Immunoblot confirmation of regulated sites. Immunoblotting with phospho-specific antibodies confirmed phosphorylation of NKCC2 at Ser126 (A, Top) and Ser874 (A, Middle), NHE3 at Ser552 (B, Top), and β-catenin at Ser552 (C, Top) in paired vehicle- and hormone-treated mTAL suspensions. In each case (A–C), the respective holo-protein was also probed. Bar graph shows results of densitometry analysis of immunoblots. H, hormone treated; V, vehicle. Error bars indicate SEM (n = 3). The asterisk indicates statistical significance (P < 0.05).

Fig. 5.

Vasopressin effects on phosphorylation of NKCC2 in vivo. (A) Immunoblotting for NKCC2 phosphorylation at Ser126 (Top) and Ser874 (Middle) in outer medullary homogenates from vehicle- or dDAVP-treated Brattleboro rats. Total NKCC2 protein was also probed (Bottom). Bar graph shows results of densitometry analysis of immunoblots. Error bars indicate SEM (n = 3). Asterisks indicate statistical significance (P < 0.05). Immunolocalization of NKCC2 phosphorylated at Ser126 (B) and Ser874 (C) in perfusion-fixed kidneys from Brattleboro rats.

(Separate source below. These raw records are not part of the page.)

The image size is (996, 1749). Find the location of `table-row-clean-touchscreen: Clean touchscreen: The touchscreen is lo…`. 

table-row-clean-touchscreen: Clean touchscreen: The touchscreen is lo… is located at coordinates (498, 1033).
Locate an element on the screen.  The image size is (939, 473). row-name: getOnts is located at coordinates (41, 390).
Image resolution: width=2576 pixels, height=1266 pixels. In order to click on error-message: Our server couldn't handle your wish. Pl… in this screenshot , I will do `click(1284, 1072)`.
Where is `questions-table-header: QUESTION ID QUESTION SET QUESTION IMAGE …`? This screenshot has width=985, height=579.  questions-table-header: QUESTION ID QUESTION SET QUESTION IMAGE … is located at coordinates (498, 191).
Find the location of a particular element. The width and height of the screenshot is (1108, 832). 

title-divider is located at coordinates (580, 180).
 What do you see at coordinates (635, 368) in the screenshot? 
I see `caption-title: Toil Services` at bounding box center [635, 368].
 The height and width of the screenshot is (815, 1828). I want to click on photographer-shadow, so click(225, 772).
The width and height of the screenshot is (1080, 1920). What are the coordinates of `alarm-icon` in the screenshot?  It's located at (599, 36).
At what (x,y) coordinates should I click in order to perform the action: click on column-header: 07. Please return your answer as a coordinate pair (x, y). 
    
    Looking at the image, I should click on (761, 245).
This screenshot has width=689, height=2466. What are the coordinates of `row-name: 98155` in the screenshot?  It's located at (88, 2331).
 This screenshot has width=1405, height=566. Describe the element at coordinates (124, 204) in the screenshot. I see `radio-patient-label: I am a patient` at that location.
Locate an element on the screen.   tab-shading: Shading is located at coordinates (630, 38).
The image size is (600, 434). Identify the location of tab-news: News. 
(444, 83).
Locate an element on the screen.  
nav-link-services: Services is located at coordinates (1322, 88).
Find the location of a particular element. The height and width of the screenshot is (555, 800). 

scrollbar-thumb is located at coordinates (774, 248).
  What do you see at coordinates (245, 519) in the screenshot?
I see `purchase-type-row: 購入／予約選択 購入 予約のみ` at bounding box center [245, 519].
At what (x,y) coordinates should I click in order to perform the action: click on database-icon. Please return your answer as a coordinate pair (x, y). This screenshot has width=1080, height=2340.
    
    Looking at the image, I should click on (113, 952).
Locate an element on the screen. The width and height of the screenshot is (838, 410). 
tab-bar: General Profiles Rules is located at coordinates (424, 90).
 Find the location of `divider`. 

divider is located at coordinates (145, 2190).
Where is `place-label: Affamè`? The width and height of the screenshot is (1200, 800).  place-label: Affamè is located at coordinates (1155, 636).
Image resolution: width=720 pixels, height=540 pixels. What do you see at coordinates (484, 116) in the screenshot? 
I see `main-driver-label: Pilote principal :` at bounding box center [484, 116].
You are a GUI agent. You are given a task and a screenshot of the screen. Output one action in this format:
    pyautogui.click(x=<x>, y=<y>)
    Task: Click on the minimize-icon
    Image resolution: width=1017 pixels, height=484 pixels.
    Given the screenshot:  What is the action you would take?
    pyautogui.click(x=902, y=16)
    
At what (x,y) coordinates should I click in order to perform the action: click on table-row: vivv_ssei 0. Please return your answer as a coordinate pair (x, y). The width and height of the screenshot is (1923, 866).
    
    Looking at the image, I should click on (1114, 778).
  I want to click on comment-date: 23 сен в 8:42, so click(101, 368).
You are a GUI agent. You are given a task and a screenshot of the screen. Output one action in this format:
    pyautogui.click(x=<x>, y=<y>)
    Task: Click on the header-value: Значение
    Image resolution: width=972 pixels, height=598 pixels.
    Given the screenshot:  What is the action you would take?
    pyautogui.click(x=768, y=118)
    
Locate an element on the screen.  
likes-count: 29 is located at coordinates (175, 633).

Phospho-antibody, green; total NKCC2 antibody, red.

Fig. 6.

Quantification of in vitro NKCC2 phosphorylation by PKA and AMPK. (A) Representative MS¹ time-course curves (Upper) quantifying phosphorylation of Ser126-containing peptide after incubation with purified PKA-α (blue) or AMPK-α2β1γ1 with (black) or without (green) 0.1 mM AMP. Immunoblotting confirmation (Lower) using pSer126-specific NKCC2 antibody. (B) Representative MS¹ time-course curves (Upper) quantifying phosphorylation of S874-containing peptide after incubation with purified PKA. Immunoblotting confirmation (Lower) using pSer874-specific NKCC2 antibody.